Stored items

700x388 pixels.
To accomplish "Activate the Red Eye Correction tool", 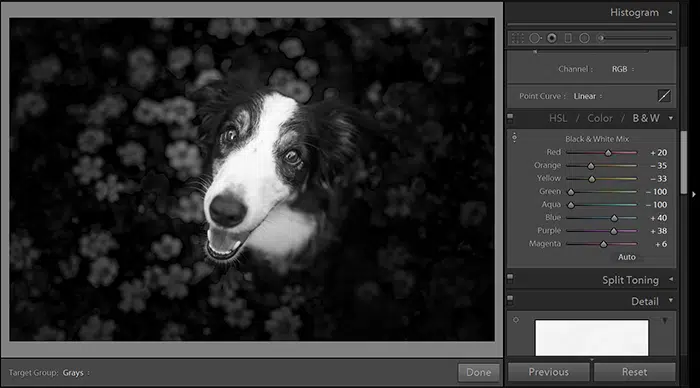I will (x=552, y=38).
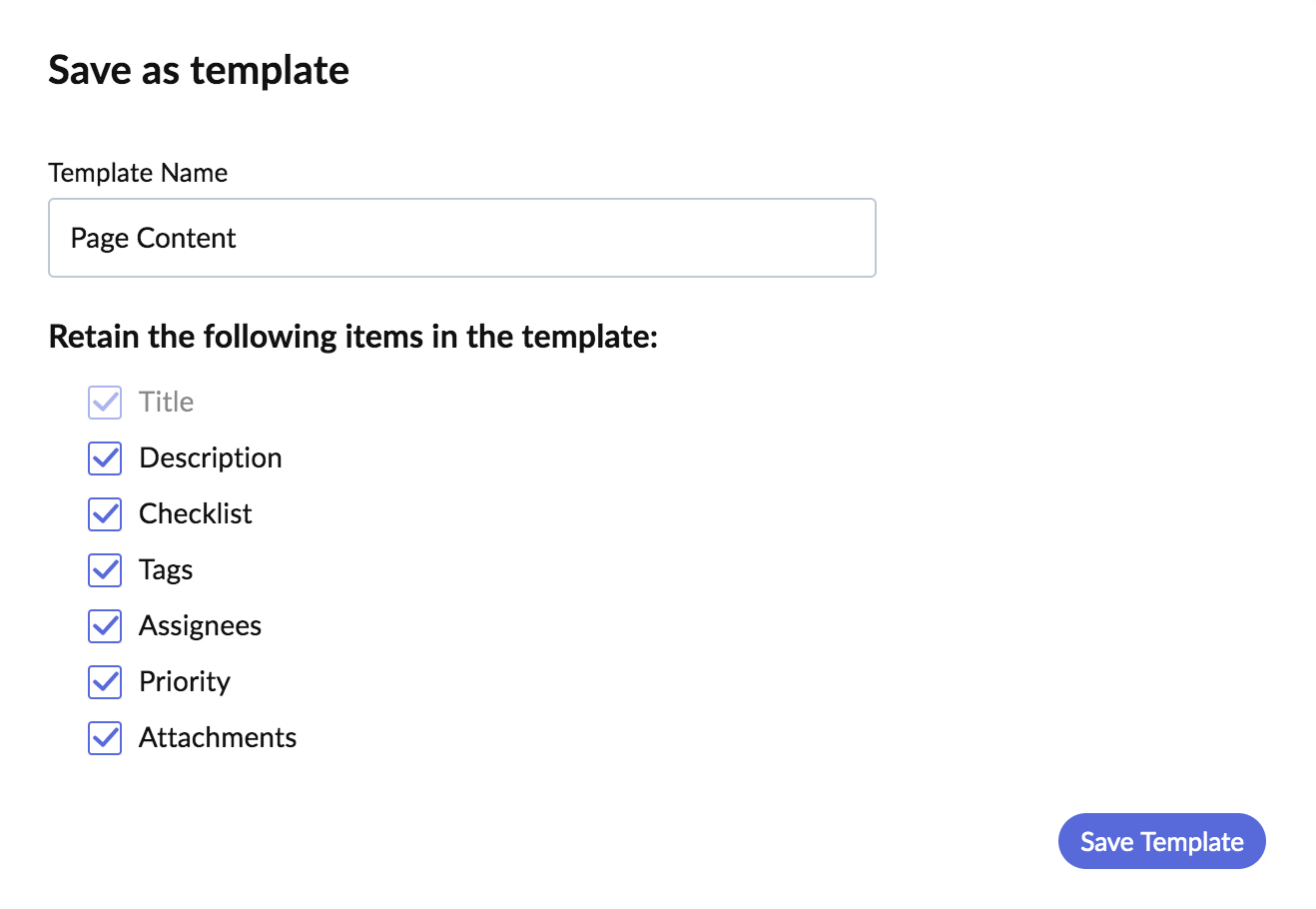Uncheck the Description checkbox
The width and height of the screenshot is (1316, 909).
(x=105, y=458)
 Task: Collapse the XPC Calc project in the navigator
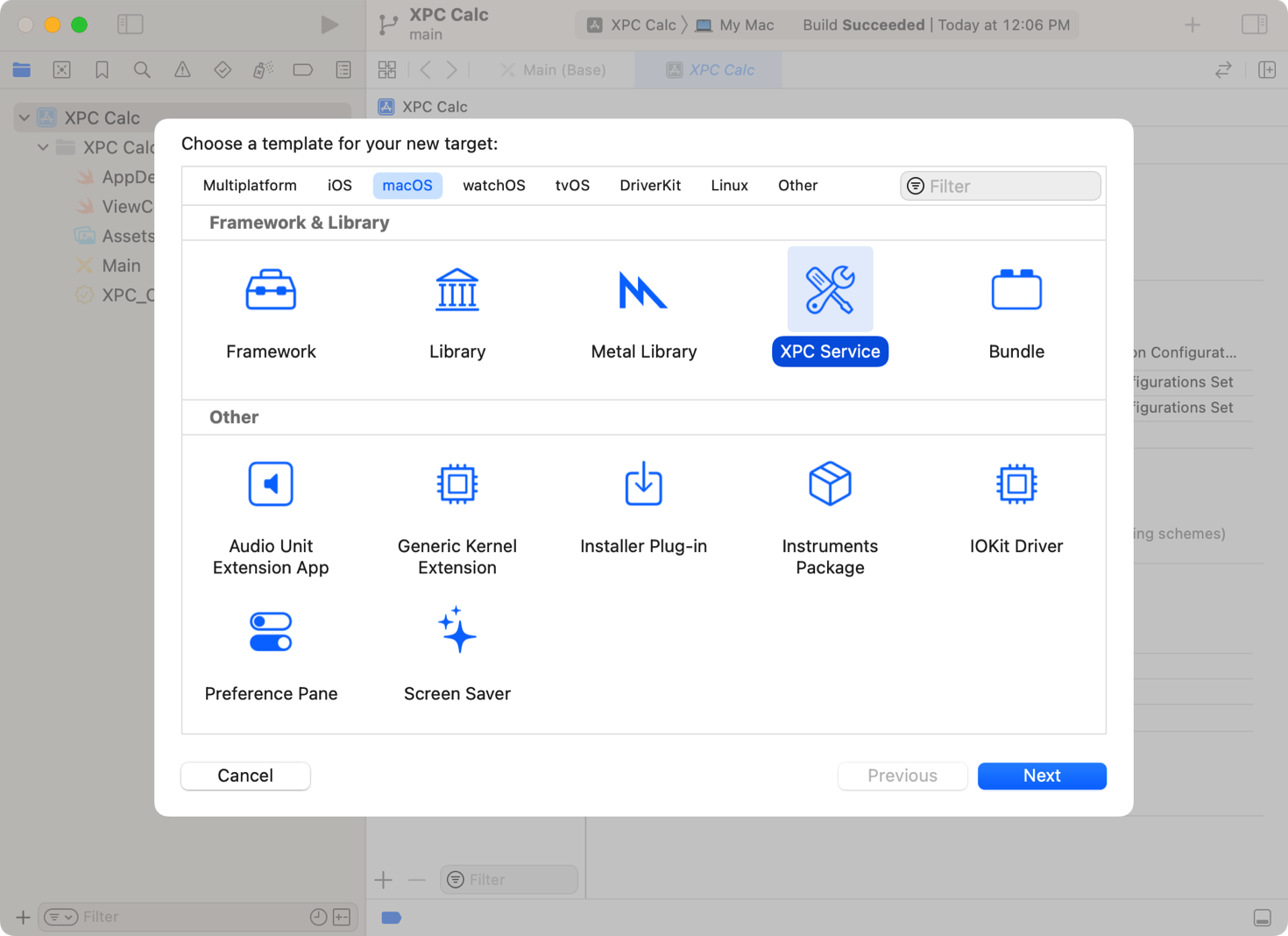(23, 117)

Activity
Your reply should hold only the lines from the one that contains "Task: Collapse the" through the last line of the records above, exact and complete, and no pictures.

Solution to the exercise
 Task: Collapse the XPC Calc project in the navigator
(23, 117)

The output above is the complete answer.